The Need for Access to European Microdata
by Franz Kraus
Microdata have been a major source for empirical social research since the 1960s at least. Most of this research focused on national aspects, however. The development of appropriate methodological tools and analysis techniques was a major issue. Applied social research very often meant applying modern tools to readily available survey data. In Europe, for a long time working with microdata meant having to make a secondary analysis of data produced by commercial market research organisations or conducting and analysing small-scale academic surveys. In either case, time and space did not play a significant role. Cross-national analysis was mainly limited to the analysis of aggregate data from official statistics.
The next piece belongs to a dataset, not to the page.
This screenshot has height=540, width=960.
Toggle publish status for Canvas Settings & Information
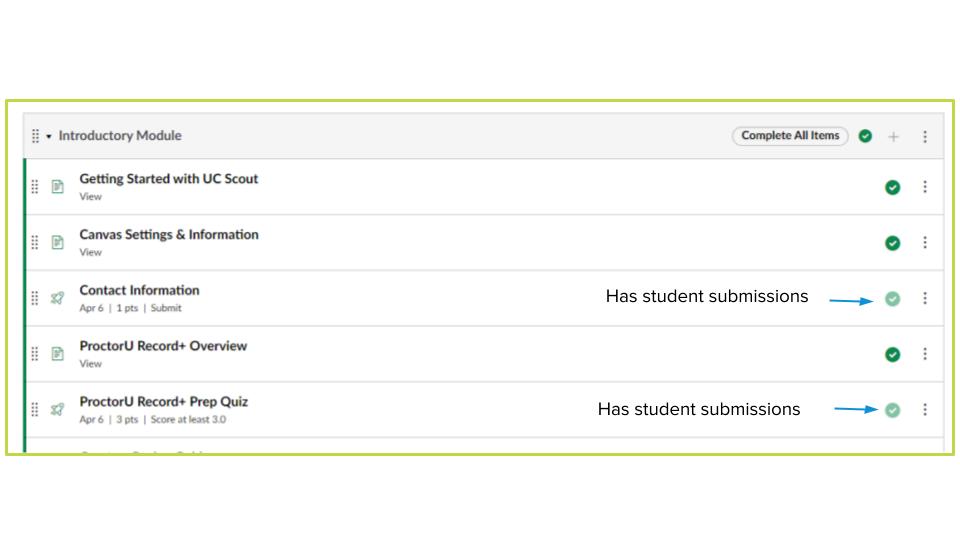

Important cross-national data collections were produced at that time, such as Arthur Banks Cross-National Time Series Data Archive, or Taylor and Hudsons World Handbook of Political and Social Indicators, to mention only a few.
Microdata from government agencies and academic research
Cross-national comparative analysis based on microdata gained importance with the availability of the European Communities Eurobarometer survey data and their distribution within the ICPSR. The success of comparative academic research, e.g. Ingleharts work on post-materialism, clearly demonstrated the research potential of comparative microdata. In addition to that, official statistics in Europe have gradually shifted from using administrative data to using survey data since the late 1950s. Family budget surveys, level of living resp. quality of life surveys, and, above all, labour force surveys were carried out in most European countries (ILO 1992, 1990; Flora et al 1994). It was particularly the Labour Force Survey with its comparatively high standardisation and large sample size as well as its wide and early diffusion in Europe that offered enormous research possibilities for comparative social research from the very beginning. Surprisingly enough, comparative research did not really welcome these new possibilities. There were many reasons for the disparity between research potential and actual recipience within the scientific community, but access to data was certainly a major point. Keeping in mind the linguistic and cultural fragmentation of Europe, it seems reasonable to suppose that the scientific community simply could not manage the exploitation of these sources for comparative research without proper infrastructural services. And a service institution with a comparative orientation that could take care of these microdata did not exist. With the gradual diffusion of national social science data services in the 1980s, the academic community made new efforts to establish cross-national microdatabases of its own (such as the International Social Survey Program or the World Value Survey). The utilisation of surveys from official statistics for comparative purposes actually began with the foundation of the Luxembourg Income Study (LIS) during the 1980s (cf. the contribution of Gaston Schaber in this newsletter). Earlier efforts at the University of Mannheim to establish a comparative microdata archive containing labour force surveys (W. Müller) could not be institutionalised. Again, the tremendous success of the European study group on social mobility and of LIS also in terms of substantive research results clearly demonstrates the great research potential inherent in microdata from official statistics.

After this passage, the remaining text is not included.